[Rows of pointing data]
● ● ●

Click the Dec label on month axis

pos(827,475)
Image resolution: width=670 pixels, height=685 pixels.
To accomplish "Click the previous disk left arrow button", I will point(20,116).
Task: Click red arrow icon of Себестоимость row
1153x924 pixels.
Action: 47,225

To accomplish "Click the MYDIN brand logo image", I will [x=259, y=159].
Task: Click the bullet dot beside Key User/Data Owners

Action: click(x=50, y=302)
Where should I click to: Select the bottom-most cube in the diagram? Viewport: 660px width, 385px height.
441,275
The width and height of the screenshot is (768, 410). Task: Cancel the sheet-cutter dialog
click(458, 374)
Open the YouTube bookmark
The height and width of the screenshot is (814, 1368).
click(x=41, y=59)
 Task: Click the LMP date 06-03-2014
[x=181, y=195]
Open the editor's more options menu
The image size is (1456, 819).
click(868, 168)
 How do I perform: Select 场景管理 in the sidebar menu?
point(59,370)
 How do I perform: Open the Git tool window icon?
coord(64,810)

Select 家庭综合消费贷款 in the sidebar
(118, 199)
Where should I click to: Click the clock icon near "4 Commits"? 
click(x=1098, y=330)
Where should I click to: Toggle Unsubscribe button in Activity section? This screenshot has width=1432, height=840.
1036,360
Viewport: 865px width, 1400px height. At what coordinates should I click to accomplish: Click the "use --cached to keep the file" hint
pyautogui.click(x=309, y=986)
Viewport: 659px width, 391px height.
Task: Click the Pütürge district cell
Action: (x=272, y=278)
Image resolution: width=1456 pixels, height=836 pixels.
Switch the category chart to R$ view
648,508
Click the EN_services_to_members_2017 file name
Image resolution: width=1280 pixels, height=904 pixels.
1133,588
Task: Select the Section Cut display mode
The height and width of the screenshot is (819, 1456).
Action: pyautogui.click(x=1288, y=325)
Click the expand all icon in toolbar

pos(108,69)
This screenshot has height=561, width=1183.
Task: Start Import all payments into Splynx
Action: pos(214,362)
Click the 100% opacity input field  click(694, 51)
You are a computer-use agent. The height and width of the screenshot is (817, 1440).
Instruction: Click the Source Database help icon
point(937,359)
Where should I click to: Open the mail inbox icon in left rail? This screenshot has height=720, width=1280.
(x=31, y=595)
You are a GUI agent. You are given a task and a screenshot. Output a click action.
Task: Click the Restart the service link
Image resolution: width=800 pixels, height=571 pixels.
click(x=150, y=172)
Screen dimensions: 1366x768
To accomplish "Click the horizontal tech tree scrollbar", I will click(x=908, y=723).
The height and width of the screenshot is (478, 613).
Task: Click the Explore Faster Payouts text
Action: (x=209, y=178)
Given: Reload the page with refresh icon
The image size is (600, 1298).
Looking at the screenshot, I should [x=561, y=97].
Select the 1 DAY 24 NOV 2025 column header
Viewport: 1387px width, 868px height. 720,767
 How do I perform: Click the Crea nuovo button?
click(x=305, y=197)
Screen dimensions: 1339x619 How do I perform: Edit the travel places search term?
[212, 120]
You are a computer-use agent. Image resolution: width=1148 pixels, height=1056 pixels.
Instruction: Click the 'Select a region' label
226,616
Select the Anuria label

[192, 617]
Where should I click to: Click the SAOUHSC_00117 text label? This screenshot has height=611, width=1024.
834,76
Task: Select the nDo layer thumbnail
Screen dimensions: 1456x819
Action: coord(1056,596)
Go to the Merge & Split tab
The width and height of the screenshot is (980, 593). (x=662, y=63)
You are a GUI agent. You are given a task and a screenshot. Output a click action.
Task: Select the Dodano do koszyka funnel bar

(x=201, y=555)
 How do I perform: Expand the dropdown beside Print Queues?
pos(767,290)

● ● ●

__What needs to be done__:
Copy the records above line for line, without changing anything.

__Result of this task__:
Click the Dec label on month axis

pos(827,475)
Image resolution: width=670 pixels, height=685 pixels.
To accomplish "Click the previous disk left arrow button", I will point(20,116).
Task: Click red arrow icon of Себестоимость row
1153x924 pixels.
Action: 47,225

To accomplish "Click the MYDIN brand logo image", I will [x=259, y=159].
Task: Click the bullet dot beside Key User/Data Owners

Action: click(x=50, y=302)
Where should I click to: Select the bottom-most cube in the diagram? Viewport: 660px width, 385px height.
441,275
The width and height of the screenshot is (768, 410). Task: Cancel the sheet-cutter dialog
click(458, 374)
Open the YouTube bookmark
The height and width of the screenshot is (814, 1368).
click(x=41, y=59)
 Task: Click the LMP date 06-03-2014
[x=181, y=195]
Open the editor's more options menu
The image size is (1456, 819).
click(868, 168)
 How do I perform: Select 场景管理 in the sidebar menu?
point(59,370)
 How do I perform: Open the Git tool window icon?
coord(64,810)

Select 家庭综合消费贷款 in the sidebar
(118, 199)
Where should I click to: Click the clock icon near "4 Commits"? 
click(x=1098, y=330)
Where should I click to: Toggle Unsubscribe button in Activity section? This screenshot has width=1432, height=840.
1036,360
Viewport: 865px width, 1400px height. At what coordinates should I click to accomplish: Click the "use --cached to keep the file" hint
pyautogui.click(x=309, y=986)
Viewport: 659px width, 391px height.
Task: Click the Pütürge district cell
Action: (x=272, y=278)
Image resolution: width=1456 pixels, height=836 pixels.
Switch the category chart to R$ view
648,508
Click the EN_services_to_members_2017 file name
Image resolution: width=1280 pixels, height=904 pixels.
1133,588
Task: Select the Section Cut display mode
The height and width of the screenshot is (819, 1456).
Action: pyautogui.click(x=1288, y=325)
Click the expand all icon in toolbar

pos(108,69)
This screenshot has height=561, width=1183.
Task: Start Import all payments into Splynx
Action: pos(214,362)
Click the 100% opacity input field  click(694, 51)
You are a computer-use agent. The height and width of the screenshot is (817, 1440).
Instruction: Click the Source Database help icon
point(937,359)
Where should I click to: Open the mail inbox icon in left rail? This screenshot has height=720, width=1280.
(x=31, y=595)
You are a GUI agent. You are given a task and a screenshot. Output a click action.
Task: Click the Restart the service link
Image resolution: width=800 pixels, height=571 pixels.
click(x=150, y=172)
Screen dimensions: 1366x768
To accomplish "Click the horizontal tech tree scrollbar", I will click(x=908, y=723).
The height and width of the screenshot is (478, 613).
Task: Click the Explore Faster Payouts text
Action: (x=209, y=178)
Given: Reload the page with refresh icon
The image size is (600, 1298).
Looking at the screenshot, I should [x=561, y=97].
Select the 1 DAY 24 NOV 2025 column header
Viewport: 1387px width, 868px height. 720,767
 How do I perform: Click the Crea nuovo button?
click(x=305, y=197)
Screen dimensions: 1339x619 How do I perform: Edit the travel places search term?
[212, 120]
You are a computer-use agent. Image resolution: width=1148 pixels, height=1056 pixels.
Instruction: Click the 'Select a region' label
226,616
Select the Anuria label

[192, 617]
Where should I click to: Click the SAOUHSC_00117 text label? This screenshot has height=611, width=1024.
834,76
Task: Select the nDo layer thumbnail
Screen dimensions: 1456x819
Action: coord(1056,596)
Go to the Merge & Split tab
The width and height of the screenshot is (980, 593). (x=662, y=63)
You are a GUI agent. You are given a task and a screenshot. Output a click action.
Task: Select the Dodano do koszyka funnel bar

(x=201, y=555)
 How do I perform: Expand the dropdown beside Print Queues?
pos(767,290)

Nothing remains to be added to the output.